Abstract

AbstractThis paper verifies methods for the prediction of mean flow velocity at the reach scale in mountain streams, investigating the kinematics of a series of two small‐scale artificial step‐pool sequences and a transitional reach between plane‐bed and step‐pool under well‐controlled hydraulic conditions, and improving the estimation of the energy expenditure between the step crest and the downstream pool. Experimental data were collected using three fish ladder reaches with slopes between 2.6 and 10%. Four types of field measurements were conducted: topographical surveys to extract the thalweg profiles and cross‐sectional geometry of reference cross sections; grain size analyses of the bed surface; steady state runs with a given flow rate (0.005–0.234 m3/s), and surveying of the water profile in the most significant cross sections.
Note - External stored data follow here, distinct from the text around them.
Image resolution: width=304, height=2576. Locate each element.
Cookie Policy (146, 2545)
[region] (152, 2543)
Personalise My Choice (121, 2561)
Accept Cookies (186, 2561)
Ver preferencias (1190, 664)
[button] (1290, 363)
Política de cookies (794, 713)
The following main conclusions were reached: (i) the dominance of spill resistance at the lowest discharge (pool water depth‐step height ratios of 0.4) causes primary dimensionless head losses of up to 80%, and these losses progressively decrease to approximately 40% when the water discharge and related pool water depth submerge the upstream step height. A specific predictive equation for the head loss was calibrated and then verified via data from the Rio Cordon. (ii) The verification of literature‐sourced equations to predict the reach‐averaged flow velocity provided suitable results for several of these equations indicating that the use of a specific step‐pool equation does not appear to be crucial to achieving accurate predictions.